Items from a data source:
== Segment start ==

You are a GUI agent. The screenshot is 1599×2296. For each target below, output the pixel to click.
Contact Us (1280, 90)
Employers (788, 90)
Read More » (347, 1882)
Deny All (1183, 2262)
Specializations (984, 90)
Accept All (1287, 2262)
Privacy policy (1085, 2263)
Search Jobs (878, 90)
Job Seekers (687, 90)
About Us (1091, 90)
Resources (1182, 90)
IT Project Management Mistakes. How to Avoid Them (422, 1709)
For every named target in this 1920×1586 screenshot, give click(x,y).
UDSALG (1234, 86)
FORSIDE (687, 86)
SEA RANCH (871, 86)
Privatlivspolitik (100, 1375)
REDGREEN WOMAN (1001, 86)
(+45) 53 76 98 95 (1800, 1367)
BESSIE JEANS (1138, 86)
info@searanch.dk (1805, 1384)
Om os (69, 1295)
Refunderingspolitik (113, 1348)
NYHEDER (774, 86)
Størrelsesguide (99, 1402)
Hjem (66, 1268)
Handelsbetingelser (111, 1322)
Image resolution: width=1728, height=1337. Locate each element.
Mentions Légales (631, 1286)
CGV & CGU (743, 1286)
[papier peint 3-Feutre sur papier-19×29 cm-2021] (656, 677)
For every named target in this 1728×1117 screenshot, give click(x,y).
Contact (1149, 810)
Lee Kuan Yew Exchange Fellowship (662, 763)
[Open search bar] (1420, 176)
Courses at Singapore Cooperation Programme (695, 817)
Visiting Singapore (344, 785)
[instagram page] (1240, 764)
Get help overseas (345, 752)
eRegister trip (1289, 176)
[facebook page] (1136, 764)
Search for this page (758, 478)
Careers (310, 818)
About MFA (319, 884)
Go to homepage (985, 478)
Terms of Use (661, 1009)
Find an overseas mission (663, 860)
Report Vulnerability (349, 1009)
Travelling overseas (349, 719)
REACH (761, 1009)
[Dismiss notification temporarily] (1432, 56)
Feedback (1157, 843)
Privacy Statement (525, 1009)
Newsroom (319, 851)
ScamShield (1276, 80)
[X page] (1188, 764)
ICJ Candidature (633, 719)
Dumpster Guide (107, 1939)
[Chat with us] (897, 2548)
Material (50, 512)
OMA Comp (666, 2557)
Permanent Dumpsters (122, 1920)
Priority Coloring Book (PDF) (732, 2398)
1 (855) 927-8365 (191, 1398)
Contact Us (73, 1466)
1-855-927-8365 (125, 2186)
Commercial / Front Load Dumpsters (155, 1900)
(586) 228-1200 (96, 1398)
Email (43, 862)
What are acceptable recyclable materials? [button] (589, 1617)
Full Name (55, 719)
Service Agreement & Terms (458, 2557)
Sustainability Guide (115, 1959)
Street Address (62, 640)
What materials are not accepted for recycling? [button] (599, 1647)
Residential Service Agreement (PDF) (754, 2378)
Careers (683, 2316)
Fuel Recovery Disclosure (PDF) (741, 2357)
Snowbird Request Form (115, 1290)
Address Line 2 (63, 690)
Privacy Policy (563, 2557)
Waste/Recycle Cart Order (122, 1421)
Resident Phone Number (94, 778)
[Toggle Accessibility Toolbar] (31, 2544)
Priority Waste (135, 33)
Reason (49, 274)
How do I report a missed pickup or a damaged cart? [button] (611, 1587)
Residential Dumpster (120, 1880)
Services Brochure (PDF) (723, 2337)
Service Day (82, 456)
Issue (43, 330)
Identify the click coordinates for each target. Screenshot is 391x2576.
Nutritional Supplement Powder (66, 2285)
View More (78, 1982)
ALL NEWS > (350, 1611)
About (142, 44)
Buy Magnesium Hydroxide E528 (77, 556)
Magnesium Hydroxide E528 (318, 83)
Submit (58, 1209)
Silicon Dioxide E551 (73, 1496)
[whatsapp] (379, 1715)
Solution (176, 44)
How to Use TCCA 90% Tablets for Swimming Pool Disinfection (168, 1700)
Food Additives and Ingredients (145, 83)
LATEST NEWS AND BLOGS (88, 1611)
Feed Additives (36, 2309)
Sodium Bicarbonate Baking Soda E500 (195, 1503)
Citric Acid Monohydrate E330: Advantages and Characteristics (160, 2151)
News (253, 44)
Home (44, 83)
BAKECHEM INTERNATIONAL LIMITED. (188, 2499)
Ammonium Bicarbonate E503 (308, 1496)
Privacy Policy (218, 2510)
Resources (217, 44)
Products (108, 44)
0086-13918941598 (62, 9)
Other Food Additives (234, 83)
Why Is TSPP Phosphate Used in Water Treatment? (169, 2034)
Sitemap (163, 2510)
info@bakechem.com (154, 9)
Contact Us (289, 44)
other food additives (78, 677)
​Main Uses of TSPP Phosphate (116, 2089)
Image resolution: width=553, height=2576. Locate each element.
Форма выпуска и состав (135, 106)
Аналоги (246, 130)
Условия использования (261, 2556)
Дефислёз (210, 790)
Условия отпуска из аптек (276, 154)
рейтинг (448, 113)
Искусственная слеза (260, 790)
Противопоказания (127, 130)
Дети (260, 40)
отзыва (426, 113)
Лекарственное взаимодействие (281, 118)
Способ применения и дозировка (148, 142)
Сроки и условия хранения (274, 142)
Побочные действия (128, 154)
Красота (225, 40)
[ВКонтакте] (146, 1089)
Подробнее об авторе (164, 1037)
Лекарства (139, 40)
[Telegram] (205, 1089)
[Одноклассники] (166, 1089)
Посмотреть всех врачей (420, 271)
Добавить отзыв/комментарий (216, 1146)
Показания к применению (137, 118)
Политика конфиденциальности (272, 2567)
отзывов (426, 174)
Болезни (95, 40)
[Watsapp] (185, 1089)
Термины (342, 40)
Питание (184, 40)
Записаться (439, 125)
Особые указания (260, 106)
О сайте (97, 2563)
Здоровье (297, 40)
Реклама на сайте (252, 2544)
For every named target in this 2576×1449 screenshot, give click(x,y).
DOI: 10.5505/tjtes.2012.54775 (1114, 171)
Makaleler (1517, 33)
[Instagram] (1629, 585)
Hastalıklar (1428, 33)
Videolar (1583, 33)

== Segment end ==

Output the data exactly, so that every line matches the original.

You are a GUI agent. The screenshot is 1599×2296. For each target below, output the pixel to click.
Contact Us (1280, 90)
Employers (788, 90)
Read More » (347, 1882)
Deny All (1183, 2262)
Specializations (984, 90)
Accept All (1287, 2262)
Privacy policy (1085, 2263)
Search Jobs (878, 90)
Job Seekers (687, 90)
About Us (1091, 90)
Resources (1182, 90)
IT Project Management Mistakes. How to Avoid Them (422, 1709)
For every named target in this 1920×1586 screenshot, give click(x,y).
UDSALG (1234, 86)
FORSIDE (687, 86)
SEA RANCH (871, 86)
Privatlivspolitik (100, 1375)
REDGREEN WOMAN (1001, 86)
(+45) 53 76 98 95 (1800, 1367)
BESSIE JEANS (1138, 86)
info@searanch.dk (1805, 1384)
Om os (69, 1295)
Refunderingspolitik (113, 1348)
NYHEDER (774, 86)
Størrelsesguide (99, 1402)
Hjem (66, 1268)
Handelsbetingelser (111, 1322)
Image resolution: width=1728, height=1337. Locate each element.
Mentions Légales (631, 1286)
CGV & CGU (743, 1286)
[papier peint 3-Feutre sur papier-19×29 cm-2021] (656, 677)
For every named target in this 1728×1117 screenshot, give click(x,y).
Contact (1149, 810)
Lee Kuan Yew Exchange Fellowship (662, 763)
[Open search bar] (1420, 176)
Courses at Singapore Cooperation Programme (695, 817)
Visiting Singapore (344, 785)
[instagram page] (1240, 764)
Get help overseas (345, 752)
eRegister trip (1289, 176)
[facebook page] (1136, 764)
Search for this page (758, 478)
Careers (310, 818)
About MFA (319, 884)
Go to homepage (985, 478)
Terms of Use (661, 1009)
Find an overseas mission (663, 860)
Report Vulnerability (349, 1009)
Travelling overseas (349, 719)
REACH (761, 1009)
[Dismiss notification temporarily] (1432, 56)
Feedback (1157, 843)
Privacy Statement (525, 1009)
Newsroom (319, 851)
ScamShield (1276, 80)
[X page] (1188, 764)
ICJ Candidature (633, 719)
Dumpster Guide (107, 1939)
[Chat with us] (897, 2548)
Material (50, 512)
OMA Comp (666, 2557)
Permanent Dumpsters (122, 1920)
Priority Coloring Book (PDF) (732, 2398)
1 (855) 927-8365 (191, 1398)
Contact Us (73, 1466)
1-855-927-8365 (125, 2186)
Commercial / Front Load Dumpsters (155, 1900)
(586) 228-1200 (96, 1398)
Email (43, 862)
What are acceptable recyclable materials? [button] (589, 1617)
Full Name (55, 719)
Service Agreement & Terms (458, 2557)
Sustainability Guide (115, 1959)
Street Address (62, 640)
What materials are not accepted for recycling? [button] (599, 1647)
Residential Service Agreement (PDF) (754, 2378)
Careers (683, 2316)
Fuel Recovery Disclosure (PDF) (741, 2357)
Snowbird Request Form (115, 1290)
Address Line 2 (63, 690)
Privacy Policy (563, 2557)
Waste/Recycle Cart Order (122, 1421)
Resident Phone Number (94, 778)
[Toggle Accessibility Toolbar] (31, 2544)
Priority Waste (135, 33)
Reason (49, 274)
How do I report a missed pickup or a damaged cart? [button] (611, 1587)
Residential Dumpster (120, 1880)
Services Brochure (PDF) (723, 2337)
Service Day (82, 456)
Issue (43, 330)
Identify the click coordinates for each target. Screenshot is 391x2576.
Nutritional Supplement Powder (66, 2285)
View More (78, 1982)
ALL NEWS > (350, 1611)
About (142, 44)
Buy Magnesium Hydroxide E528 (77, 556)
Magnesium Hydroxide E528 (318, 83)
Submit (58, 1209)
Silicon Dioxide E551 (73, 1496)
[whatsapp] (379, 1715)
Solution (176, 44)
How to Use TCCA 90% Tablets for Swimming Pool Disinfection (168, 1700)
Food Additives and Ingredients (145, 83)
LATEST NEWS AND BLOGS (88, 1611)
Feed Additives (36, 2309)
Sodium Bicarbonate Baking Soda E500 (195, 1503)
Citric Acid Monohydrate E330: Advantages and Characteristics (160, 2151)
News (253, 44)
Home (44, 83)
BAKECHEM INTERNATIONAL LIMITED. (188, 2499)
Ammonium Bicarbonate E503 (308, 1496)
Privacy Policy (218, 2510)
Resources (217, 44)
Products (108, 44)
0086-13918941598 (62, 9)
Other Food Additives (234, 83)
Why Is TSPP Phosphate Used in Water Treatment? (169, 2034)
Sitemap (163, 2510)
info@bakechem.com (154, 9)
Contact Us (289, 44)
other food additives (78, 677)
​Main Uses of TSPP Phosphate (116, 2089)
Image resolution: width=553, height=2576. Locate each element.
Форма выпуска и состав (135, 106)
Аналоги (246, 130)
Условия использования (261, 2556)
Дефислёз (210, 790)
Условия отпуска из аптек (276, 154)
рейтинг (448, 113)
Искусственная слеза (260, 790)
Противопоказания (127, 130)
Дети (260, 40)
отзыва (426, 113)
Лекарственное взаимодействие (281, 118)
Способ применения и дозировка (148, 142)
Сроки и условия хранения (274, 142)
Побочные действия (128, 154)
Красота (225, 40)
[ВКонтакте] (146, 1089)
Подробнее об авторе (164, 1037)
Лекарства (139, 40)
[Telegram] (205, 1089)
[Одноклассники] (166, 1089)
Посмотреть всех врачей (420, 271)
Добавить отзыв/комментарий (216, 1146)
Показания к применению (137, 118)
Политика конфиденциальности (272, 2567)
отзывов (426, 174)
Болезни (95, 40)
[Watsapp] (185, 1089)
Термины (342, 40)
Питание (184, 40)
Записаться (439, 125)
Особые указания (260, 106)
О сайте (97, 2563)
Здоровье (297, 40)
Реклама на сайте (252, 2544)
For every named target in this 2576×1449 screenshot, give click(x,y).
DOI: 10.5505/tjtes.2012.54775 (1114, 171)
Makaleler (1517, 33)
[Instagram] (1629, 585)
Hastalıklar (1428, 33)
Videolar (1583, 33)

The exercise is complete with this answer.